### YOUR INSTRUCTIONS
An exact copy, beginning at the line containing "Click the このページを検索 link" and ending at the final line of the records that follow, is the answer; it has no pictures and no other text.

Dataset entries:
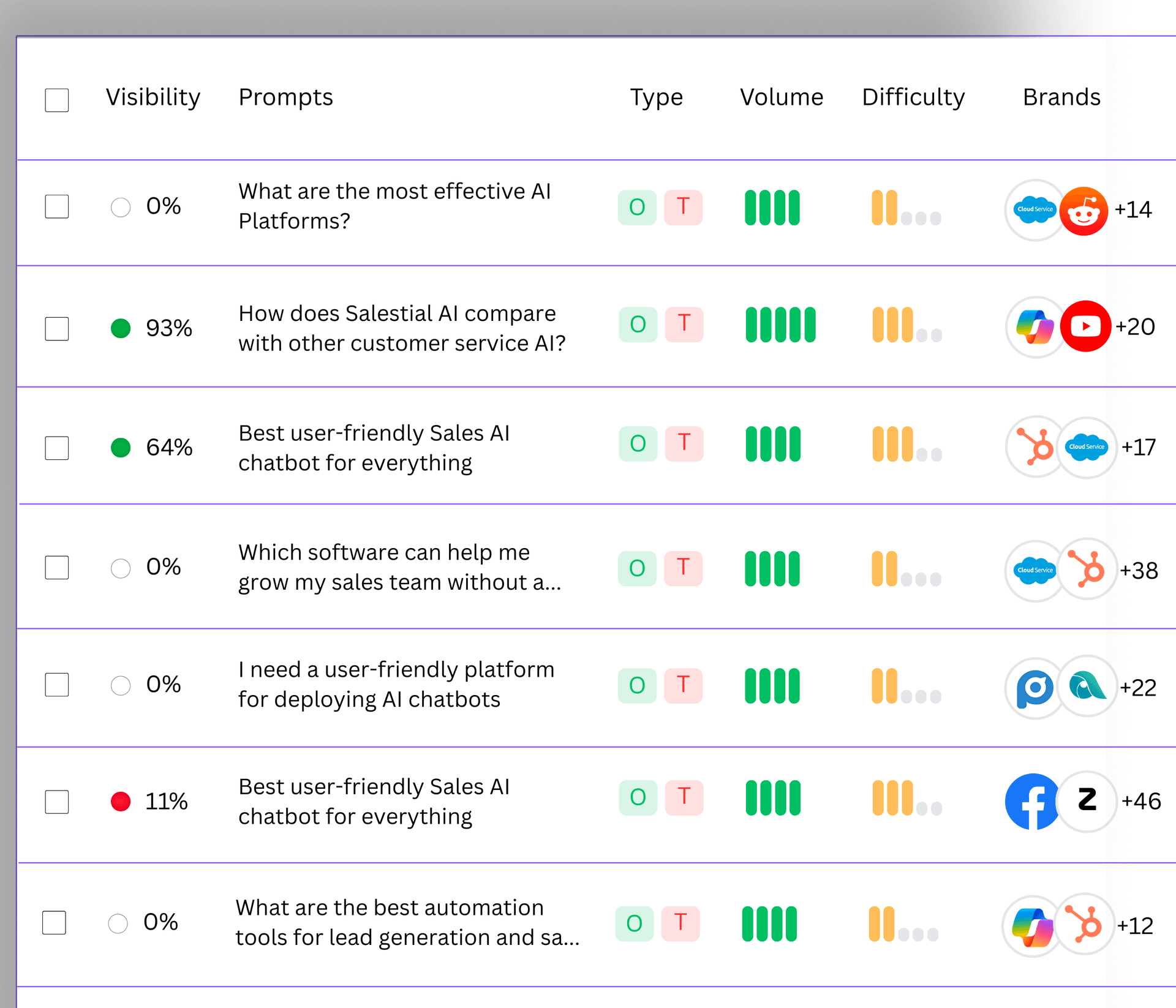Check the box for the 93% visibility row
This screenshot has height=1008, width=1176.
tap(57, 328)
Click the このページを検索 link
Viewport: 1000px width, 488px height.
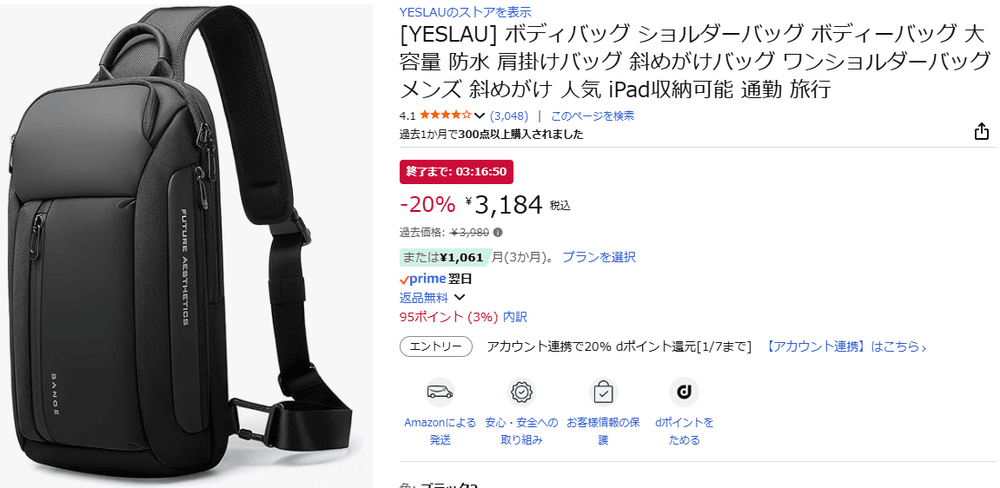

### OUTPUT FOR THIS EXERCISE
Click the このページを検索 link
Viewport: 1000px width, 488px height.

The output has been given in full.